Revel-brand model airplanes lurked, assembly required, inside shrink-wrapped boxes fronted with a garish watercolor of the plane in action. Side panels described the heroics of pilots, the specs of the planes, the number of pieces, and the skill required to glue it together. All implied the utter joy the assembled plastic plane would transfer into your hand, up your arm, into your brain. The planes held the promise of escape from the tedium of summer vacation. But there was something more. The planes came in a diversity of size and shapes—the fork – tail of the P38 Lightening, the stubby menace of the P47 Thunderbolt, the sleek grace of the P51 Mustang. The planes looked alive. They were not just flown; they flew, as if the pilot were incidental—a part glued in before the clear canopy was affixed to the fuselage.

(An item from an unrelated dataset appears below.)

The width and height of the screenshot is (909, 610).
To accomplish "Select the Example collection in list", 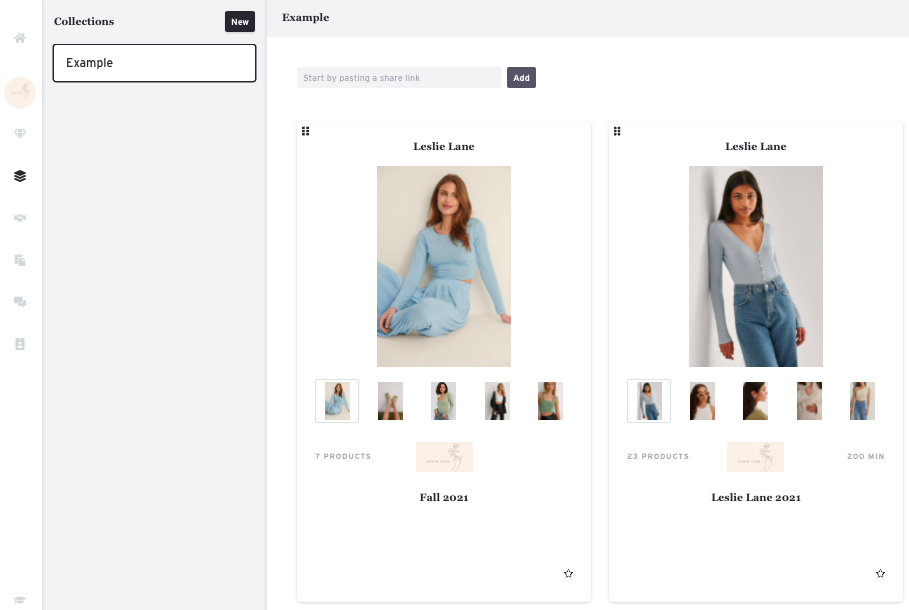I will [154, 63].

Next to the model airplanes hung the foot-long bags of dinosaurs. They were made of dense, hard plastic; thrown at a sister four feet away, they could do real damage.  The dinosaurs came in primary colors that made no sense— in books we checked and re-checked out of the library dinosaurs were rendered in grey or muted browns.  But they embodied in three whole dimensions the terrible lizards of our imagination. We could turn them around and over, memorizing details (ignoring their umbilical scar of injected plastic). There was that desire again—to ride on the back of a Triceratops, sit silently in the underbrush while an Ankylosaurus lumbered by, or watch from way, way, far away as an Allosaurus chased a herd of duck-billed Hadrosaurus into a swamp. Arranged neatly on a shelf, or pitted against each other in the strip of dirt next to our house’s foundation, each figurine was a cinder that spark a scene in my mind’s eye.

So to it is today. I settle in at my Leica microscope, adjust the chair, and arrange my forceps, probes, and notebook just so. Sometimes I’ll insert the earphones for some tunes, other times I relish the quiet. I reach for a vial, whose contents come from the litter of a patch of forest from down the road, or far away in the Peruvian Amazon. Unscrewing the o-ring cap, I pour its contents into the glass dish and get a whiff of alcohol.  I slip the dish on the stage and fiddle with the focus. There and then, I am a boy just returned from the Dime Store, staring enrapt at the dinosaurs lying in a jumble on my bedspread.